How Sleep Affects The Skin
It has been reported for years that adults need between seven and eight hours of sleep a night to maintain a healthy mind and body. It is also recommended that we should restrict our use of electronic devices 30-40 minutes before bed so we don't confuse the light sensitive cells in our eyes and stop the production of the sleep-promoting hormone, melatonin. But many people are guilty of neglecting themselves in the sleep department and letting the pressures of work and play take precedence.
Fewer hours spent sleeping is detrimental to your physical health and has been linked to serious issues including obesity, diabetes, cancer, immune disorders, heart disease and severe depression.
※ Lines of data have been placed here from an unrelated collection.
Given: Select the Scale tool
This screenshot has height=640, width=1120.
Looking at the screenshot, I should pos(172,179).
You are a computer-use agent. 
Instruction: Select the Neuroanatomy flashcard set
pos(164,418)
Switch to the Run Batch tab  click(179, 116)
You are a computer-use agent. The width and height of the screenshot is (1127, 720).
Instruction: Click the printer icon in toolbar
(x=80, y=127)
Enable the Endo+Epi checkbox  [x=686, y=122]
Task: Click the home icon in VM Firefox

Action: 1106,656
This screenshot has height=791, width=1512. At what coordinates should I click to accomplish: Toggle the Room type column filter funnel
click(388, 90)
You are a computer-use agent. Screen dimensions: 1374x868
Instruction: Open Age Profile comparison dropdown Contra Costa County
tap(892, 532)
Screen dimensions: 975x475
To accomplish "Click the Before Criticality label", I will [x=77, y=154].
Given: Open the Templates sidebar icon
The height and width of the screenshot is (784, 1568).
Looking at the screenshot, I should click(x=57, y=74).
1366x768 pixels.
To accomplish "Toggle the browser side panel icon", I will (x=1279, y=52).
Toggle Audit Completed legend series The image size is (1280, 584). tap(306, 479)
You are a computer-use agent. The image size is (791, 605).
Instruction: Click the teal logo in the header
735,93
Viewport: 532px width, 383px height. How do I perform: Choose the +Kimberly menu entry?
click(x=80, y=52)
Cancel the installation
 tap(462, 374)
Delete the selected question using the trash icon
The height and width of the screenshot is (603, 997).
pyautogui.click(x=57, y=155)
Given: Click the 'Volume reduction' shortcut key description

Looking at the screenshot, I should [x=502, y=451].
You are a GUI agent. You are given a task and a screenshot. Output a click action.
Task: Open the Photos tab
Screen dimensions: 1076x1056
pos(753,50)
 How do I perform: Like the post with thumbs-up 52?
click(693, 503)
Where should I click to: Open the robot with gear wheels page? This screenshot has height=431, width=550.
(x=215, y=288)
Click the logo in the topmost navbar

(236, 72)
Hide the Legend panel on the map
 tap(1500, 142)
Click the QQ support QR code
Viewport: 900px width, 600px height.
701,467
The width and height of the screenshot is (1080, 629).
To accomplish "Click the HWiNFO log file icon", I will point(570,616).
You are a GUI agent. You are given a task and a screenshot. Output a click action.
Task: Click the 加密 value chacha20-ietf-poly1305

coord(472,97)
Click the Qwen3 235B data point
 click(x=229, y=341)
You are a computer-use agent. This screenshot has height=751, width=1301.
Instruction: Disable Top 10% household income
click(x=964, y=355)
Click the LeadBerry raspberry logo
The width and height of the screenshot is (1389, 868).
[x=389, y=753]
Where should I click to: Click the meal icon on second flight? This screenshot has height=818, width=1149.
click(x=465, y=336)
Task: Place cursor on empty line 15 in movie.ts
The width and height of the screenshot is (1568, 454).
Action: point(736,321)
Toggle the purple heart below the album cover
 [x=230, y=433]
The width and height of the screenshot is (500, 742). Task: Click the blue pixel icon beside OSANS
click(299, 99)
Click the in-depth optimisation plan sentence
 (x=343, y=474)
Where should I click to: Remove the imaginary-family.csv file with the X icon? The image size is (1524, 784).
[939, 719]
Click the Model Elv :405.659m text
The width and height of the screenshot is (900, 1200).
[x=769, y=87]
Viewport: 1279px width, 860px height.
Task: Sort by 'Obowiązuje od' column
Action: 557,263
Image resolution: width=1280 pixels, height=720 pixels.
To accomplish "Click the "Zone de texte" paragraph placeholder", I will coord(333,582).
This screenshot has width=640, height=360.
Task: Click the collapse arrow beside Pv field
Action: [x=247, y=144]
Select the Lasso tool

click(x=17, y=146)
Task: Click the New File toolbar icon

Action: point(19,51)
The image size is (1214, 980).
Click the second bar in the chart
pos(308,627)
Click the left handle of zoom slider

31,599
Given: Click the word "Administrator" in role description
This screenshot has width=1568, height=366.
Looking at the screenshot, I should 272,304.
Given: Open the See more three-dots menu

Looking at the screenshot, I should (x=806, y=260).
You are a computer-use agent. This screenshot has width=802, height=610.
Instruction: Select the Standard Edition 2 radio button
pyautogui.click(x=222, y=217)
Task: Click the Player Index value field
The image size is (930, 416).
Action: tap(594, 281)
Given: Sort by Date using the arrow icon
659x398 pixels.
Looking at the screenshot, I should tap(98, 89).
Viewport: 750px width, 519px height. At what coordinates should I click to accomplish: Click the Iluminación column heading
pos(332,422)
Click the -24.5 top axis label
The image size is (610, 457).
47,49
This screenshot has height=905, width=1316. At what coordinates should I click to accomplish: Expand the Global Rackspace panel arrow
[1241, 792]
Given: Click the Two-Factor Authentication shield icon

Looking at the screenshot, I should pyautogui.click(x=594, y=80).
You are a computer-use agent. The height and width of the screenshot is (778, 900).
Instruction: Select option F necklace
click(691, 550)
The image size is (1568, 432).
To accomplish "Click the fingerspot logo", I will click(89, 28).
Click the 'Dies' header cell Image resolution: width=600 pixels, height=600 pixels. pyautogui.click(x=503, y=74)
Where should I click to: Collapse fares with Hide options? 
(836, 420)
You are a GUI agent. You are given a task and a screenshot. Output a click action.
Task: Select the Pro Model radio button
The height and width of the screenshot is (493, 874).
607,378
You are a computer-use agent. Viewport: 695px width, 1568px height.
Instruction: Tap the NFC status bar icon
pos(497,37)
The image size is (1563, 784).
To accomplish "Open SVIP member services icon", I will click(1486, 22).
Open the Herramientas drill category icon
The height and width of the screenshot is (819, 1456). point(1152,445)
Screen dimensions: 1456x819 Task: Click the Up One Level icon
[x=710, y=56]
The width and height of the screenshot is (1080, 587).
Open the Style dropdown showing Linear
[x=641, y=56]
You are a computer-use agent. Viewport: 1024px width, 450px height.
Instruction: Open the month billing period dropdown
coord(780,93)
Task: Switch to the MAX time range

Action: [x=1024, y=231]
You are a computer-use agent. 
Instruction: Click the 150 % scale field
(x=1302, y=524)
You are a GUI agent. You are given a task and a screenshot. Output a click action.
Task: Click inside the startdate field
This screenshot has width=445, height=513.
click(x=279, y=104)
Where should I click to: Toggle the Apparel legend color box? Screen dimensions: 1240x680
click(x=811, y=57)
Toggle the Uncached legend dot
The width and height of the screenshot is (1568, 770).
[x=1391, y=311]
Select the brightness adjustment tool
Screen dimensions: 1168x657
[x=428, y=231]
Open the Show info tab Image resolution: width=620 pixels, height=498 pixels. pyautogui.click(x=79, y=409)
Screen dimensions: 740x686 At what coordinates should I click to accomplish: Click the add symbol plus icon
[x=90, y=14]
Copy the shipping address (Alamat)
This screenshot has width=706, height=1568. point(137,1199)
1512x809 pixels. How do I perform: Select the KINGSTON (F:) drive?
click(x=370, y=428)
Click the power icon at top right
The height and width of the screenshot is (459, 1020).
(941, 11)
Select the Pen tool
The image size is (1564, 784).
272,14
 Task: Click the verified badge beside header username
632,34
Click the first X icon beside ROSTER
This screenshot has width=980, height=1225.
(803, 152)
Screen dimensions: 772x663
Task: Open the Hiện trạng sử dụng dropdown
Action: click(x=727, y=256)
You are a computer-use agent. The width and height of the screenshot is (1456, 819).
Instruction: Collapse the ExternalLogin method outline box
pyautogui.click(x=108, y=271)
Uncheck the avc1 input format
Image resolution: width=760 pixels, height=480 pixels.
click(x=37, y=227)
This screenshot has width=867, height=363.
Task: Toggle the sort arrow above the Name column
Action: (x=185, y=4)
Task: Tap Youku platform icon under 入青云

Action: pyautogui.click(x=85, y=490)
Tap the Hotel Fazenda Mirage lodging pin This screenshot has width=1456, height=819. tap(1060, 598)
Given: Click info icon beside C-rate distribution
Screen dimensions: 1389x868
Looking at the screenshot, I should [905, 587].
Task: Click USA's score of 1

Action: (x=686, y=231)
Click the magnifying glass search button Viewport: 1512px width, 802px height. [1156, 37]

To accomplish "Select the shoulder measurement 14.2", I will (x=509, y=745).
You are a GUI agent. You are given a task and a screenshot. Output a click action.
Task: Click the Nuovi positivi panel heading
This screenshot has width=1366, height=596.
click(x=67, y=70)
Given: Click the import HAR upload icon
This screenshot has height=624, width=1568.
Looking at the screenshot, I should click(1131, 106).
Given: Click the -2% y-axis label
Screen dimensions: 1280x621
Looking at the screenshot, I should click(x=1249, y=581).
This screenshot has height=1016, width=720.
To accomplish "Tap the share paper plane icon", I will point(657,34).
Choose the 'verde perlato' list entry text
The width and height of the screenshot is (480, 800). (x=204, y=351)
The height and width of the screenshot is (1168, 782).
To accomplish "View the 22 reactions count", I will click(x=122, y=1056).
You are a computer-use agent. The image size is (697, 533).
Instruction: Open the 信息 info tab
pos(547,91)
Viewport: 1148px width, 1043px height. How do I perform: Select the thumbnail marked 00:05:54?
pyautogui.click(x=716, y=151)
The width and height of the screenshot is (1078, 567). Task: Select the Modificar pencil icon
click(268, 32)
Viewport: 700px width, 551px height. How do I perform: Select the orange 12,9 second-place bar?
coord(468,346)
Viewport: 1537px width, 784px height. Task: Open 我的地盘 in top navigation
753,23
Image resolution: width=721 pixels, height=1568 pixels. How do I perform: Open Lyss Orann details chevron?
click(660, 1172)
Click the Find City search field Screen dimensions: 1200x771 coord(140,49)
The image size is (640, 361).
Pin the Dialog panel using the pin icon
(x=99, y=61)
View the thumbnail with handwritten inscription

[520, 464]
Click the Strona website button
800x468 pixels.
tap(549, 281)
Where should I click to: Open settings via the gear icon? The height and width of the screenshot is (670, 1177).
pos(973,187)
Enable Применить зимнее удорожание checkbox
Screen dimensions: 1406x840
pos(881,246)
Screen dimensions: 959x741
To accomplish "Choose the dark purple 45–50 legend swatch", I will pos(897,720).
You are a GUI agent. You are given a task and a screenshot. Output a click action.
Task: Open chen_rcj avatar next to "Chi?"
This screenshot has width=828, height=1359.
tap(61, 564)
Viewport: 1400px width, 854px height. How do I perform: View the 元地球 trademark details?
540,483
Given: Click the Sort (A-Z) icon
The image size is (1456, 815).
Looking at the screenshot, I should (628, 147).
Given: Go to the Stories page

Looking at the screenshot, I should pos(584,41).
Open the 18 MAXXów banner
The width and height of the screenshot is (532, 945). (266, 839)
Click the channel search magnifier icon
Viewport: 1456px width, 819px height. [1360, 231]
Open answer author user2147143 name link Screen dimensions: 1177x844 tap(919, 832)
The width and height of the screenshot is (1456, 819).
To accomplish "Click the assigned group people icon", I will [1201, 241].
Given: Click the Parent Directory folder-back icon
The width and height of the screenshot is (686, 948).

Most recently, sleep deprivation has also been linked to damaging the skin, our bodies' most important barrier from external stressors such as environmental toxins and sun-induced DNA damage.
The link between sleep deprivation and common skin complaints has been suspected for years, however, only in a 2013 study at University Hospitals Case Medical Centre did scientists find a direct correlation. This was the first clinical trial of its kind to evidence such findings. The skin's actual appearance is one concern and the emotional impact of less sleep is another.
Just as your body needs food and water, it also needs rest. Sleep is a time the body heals itself, renews and eliminates toxins from the skin. During the hours you spend asleep, your body's hydration rebalances and there's rise in growth hormone as it repairs itself, allowing the skin to recover moisture and for damaged cells to be repaired. Reducing the amount of time you sleep to below the recommended seven hours may result in a chain of health issues as well as causing damage to your skin. Not only will your complexion and aesthetic appearance suffer but also the skin's ability to retain essential moisture and protect you from environmental stressors such as the sun's rays and everyday pollution.
To keep yourself looking and feeling great, it is advisable that you need to stick to a healthy routine of between seven and eight hours sleep every night, ban the TV from the bedroom and make sure all night screens are switched off at least 30 minutes before bed.